These development experts help the alliance empower the urban poor by providing essential support services including research, documentation, data processing, report generation, financial management, and administration backup. SPARC serves as a portal for poor communities that need access to government bodies, multilateral agencies, donors, and financial services. NSDF also helps communities work with local authorities.

 




An interview with Sheela Patel: Empowering Slum Dwellers, Bombay's Pavement Dwellers Live in Extreme Poverty - But With Hope
 
"Partnerships with various dominant institutions are crucial to give the poor access to basic resources," said Sheela Patel, a SPARC founder and its director, and a winner of the Schwab Entrepreneur award for her work in housing.

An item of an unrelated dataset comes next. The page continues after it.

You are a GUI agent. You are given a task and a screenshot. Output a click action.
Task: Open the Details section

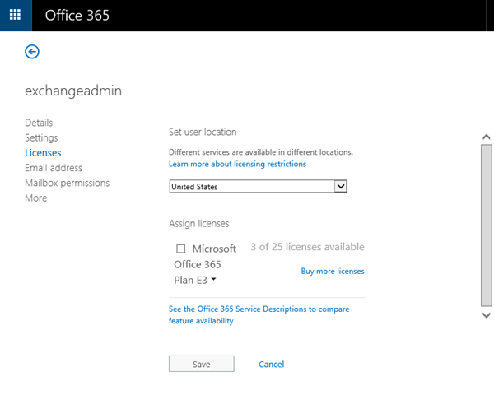[x=39, y=123]
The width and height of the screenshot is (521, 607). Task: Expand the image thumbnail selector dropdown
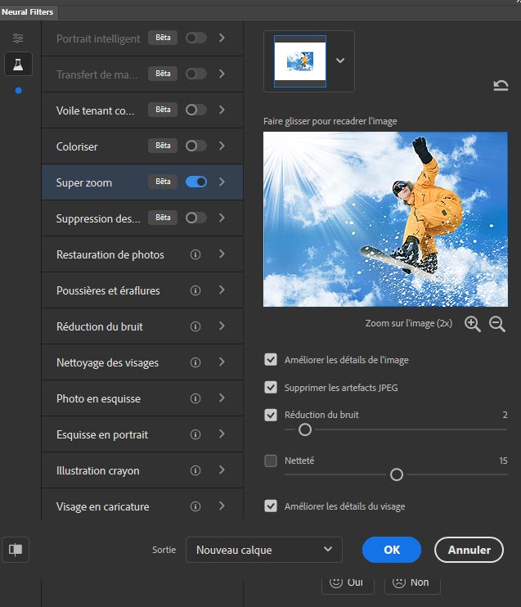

"Such access is vital to promote a model of inclusive development," she said. "Inequity within cities must be recognized as a political condition and not simply as the result of a resource gap. Indeed, conditions in slums and their prevalence represent the deep asymmetry of power between different classes."

The Power of Networking

 


Innovative Housing Solutions

Government housing for the poor in India have a sorry record of vacant buildings because a top-down, one-size-fits-all approach has created structures with no thought to the needs of their intended residents. The alliance counters this with innovative models designed by the communities themselves.

The result: the urban poor can now choose from a diverse portfolio of building designs created by others in comparable situations. Moreover, each time a new group makes a workable modification to an existing model, this further expands the catalog of designs.

Munda Sahi Sector 13 Settlement, Cuttack, Orissa
In Cuttak in the eastern Indian state of Orissa, the alliance facilitated the peaceful relocation of a tribal slum community faced with eviction. The city authorities wanted this plot of land which rapid urbanization had turned into a valuable piece of real estate. The inhabitants were ready to defend their homes with their traditional bows and arrows. It was a quasi-siege situation threatening to turn very ugly.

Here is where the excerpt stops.